Produksi Minyak Mentah Sawit (CPO) bulan Januari 2022 diperkirakan sekitar 3,863 juta ton atau turun tiga persen dari bulan sebelumya sedangkan produksi MInyak Inti Sawit (PKO) pada bulan yang sama menurun 3,9 persen mendjadi sekitar 385.000 ton, Gabungan Pengusaha Kelapa Sawit Indonesia (GAPKI) mengatakan.
“Turunnya produksi di bulan Januari 2022 merupakan pola musiman,” demikian GAPKI mengatakan dalam sebuah rilis persnya yang diterima The Palm Scribe Senin (14/3, dengan menambahkan bahwa penurunan tersebut masih jauh lebih rendah dari penurunan musiman satu tahun sebelumnya yang mencapai tujuh persen.
GAPKI mengatakan export minyak sawit di bulan Januari mencapai 2,179 juta ton atau turun 11,4 persen dari sebelumnya dan 23,8 persen dari ekspor Januari 2021. Ekspor ke Cina dan Pakistan, dua diantara pasar ekspor utama minyak sawit Indonesia menurun masing masing sebesar 149,000 ton dan 108,000 ton. Sementara ekspor ke India yang juga salah satu tujan ekspor utama minyak sawit Indonesia, naik 97.000 ton.
“Penurunan ekspor di bulan Januari dari Desember merupakan pola musiman tetapi kali ini juga diperkirakan karena produksi yang sangat terbatas dan harga yang sangat tinggi,” demikian GAPKi mengatakan dalam rilisnya.
Impor produk minyak sawit Januari 2022 mencapai 5.116 ton, semuanya dari Malaysia, berupa 4.800 ton oleokimia dan 316 ton PFAD.
Dengan stok akhir Desember sebesar 4,129 juta ton, maka pasokan mencapai sebesar 8,363 juta ton.
Total konsumsi minyak sawit dalam negeri di bulan Januari 2022 adalah sebesar 1.506.000 ton atau 9,6 persen lebih rendah dari konsumsi Desember 2021. Konsumsi terbesar adalah untuk biodiesel sebesar 732.000 ton, diikuti untuk industri pangan sebesar 591.000 ton dan oleokimia 183.000 tons
“Konsumsi minyak sawit untuk biodiesel yang melampaui untuk pangan telah terjadi sejak November 2021,” ujar GAPKI.
Dengan produksi, impor, konsumsi dan ekspor seperti diatas, stok minyak sawit dan inti sawit di akhir bulan Januari naik menjadi 4,678 juta ton dari awal Januari.
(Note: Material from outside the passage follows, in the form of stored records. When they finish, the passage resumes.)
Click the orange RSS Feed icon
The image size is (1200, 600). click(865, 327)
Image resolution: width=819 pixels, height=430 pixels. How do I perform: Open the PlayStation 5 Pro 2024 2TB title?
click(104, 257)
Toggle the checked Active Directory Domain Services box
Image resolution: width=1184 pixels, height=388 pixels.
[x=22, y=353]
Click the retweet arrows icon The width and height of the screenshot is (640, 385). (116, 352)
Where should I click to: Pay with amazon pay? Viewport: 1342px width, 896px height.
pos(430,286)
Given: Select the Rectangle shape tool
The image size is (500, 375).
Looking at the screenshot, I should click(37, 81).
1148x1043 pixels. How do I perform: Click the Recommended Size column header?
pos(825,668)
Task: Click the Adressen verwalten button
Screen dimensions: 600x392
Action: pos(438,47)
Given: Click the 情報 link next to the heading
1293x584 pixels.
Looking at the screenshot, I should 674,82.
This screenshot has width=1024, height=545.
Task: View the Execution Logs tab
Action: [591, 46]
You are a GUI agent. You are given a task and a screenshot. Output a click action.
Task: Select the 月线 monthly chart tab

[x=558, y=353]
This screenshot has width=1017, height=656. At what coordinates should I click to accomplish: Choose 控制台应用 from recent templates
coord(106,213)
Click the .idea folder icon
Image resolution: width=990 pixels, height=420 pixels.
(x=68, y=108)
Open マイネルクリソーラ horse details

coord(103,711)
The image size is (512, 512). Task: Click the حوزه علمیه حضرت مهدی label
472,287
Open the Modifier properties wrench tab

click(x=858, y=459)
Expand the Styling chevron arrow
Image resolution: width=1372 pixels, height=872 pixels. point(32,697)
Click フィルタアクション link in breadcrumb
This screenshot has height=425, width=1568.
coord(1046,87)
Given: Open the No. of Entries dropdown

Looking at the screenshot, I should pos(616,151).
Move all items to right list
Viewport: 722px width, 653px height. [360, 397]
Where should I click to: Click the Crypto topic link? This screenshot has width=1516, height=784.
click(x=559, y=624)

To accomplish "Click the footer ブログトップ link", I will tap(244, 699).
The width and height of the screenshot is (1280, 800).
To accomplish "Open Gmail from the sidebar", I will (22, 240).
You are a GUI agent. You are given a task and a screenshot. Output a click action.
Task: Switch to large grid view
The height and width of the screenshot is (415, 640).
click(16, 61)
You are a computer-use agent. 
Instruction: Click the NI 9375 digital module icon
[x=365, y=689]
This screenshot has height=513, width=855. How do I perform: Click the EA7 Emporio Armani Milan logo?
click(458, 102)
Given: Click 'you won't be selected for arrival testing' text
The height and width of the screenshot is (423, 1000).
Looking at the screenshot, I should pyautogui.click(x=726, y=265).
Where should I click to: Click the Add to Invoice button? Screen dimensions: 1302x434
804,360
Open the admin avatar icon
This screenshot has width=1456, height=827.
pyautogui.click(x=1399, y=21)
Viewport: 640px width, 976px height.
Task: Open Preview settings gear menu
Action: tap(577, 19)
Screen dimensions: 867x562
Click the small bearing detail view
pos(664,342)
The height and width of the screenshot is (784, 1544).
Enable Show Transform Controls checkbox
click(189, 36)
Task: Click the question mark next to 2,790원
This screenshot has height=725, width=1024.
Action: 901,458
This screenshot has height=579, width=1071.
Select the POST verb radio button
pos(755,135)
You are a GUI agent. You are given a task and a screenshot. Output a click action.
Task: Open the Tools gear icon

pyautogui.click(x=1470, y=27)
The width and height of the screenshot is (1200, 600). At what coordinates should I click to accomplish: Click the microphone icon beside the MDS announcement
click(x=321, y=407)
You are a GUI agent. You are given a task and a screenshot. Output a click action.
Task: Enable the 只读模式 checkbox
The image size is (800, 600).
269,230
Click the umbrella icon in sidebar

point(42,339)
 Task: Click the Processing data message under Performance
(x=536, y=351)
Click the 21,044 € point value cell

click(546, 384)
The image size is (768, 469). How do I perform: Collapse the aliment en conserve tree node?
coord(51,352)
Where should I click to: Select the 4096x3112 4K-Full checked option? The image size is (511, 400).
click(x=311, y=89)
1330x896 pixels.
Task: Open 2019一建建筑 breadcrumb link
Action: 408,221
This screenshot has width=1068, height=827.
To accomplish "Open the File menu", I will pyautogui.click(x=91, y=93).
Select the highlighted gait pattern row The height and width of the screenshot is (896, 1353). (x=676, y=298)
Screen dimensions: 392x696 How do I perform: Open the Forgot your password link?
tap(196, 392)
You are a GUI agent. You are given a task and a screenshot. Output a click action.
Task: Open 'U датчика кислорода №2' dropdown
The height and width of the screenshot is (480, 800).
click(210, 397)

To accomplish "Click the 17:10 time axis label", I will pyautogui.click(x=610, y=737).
Konflik Rusia Ukraina telah mendorong naiknya harga minyak bumi leih dari $100 per barel yang akan menambah beban pemerintah dan juga negara negara lain.
“Dalam pasar minyak nabati semester pertama 2022 diperkirakan akan terjadi defisit pasokan, apalagi Ukraina sebagai salah satu produsen bunga matahari dan rapeseeed sehjngga mendorong naiknya harga minyak nabati dan berakibat minyak sawit akan menjadi harapan utama negara importir,” ujar GAPKI.
.
Oleh sebab itu, pemerintah perlu mengatur secara bijak penggunaan dalam negeri dan ekspor minyak sawit untuk menjaga neraca perdaganan nasional.
Indonesia sedang menghadapi masalah kelangkaan minyak goreng serta harga yang tinggi walaupun kementerian perdagangan dan asosiasi produsen mengatakan stok sebenarnya mencukupi. Untuk menjamin tercukupinya bahan baku bagi produsen minyak goreng, pemerintah menetapkan Domestik Market Obligation sebesar 30 persen dari volume ekspor, serta juga menetapkan Harga eceran tertinggi bagi minyak goreng.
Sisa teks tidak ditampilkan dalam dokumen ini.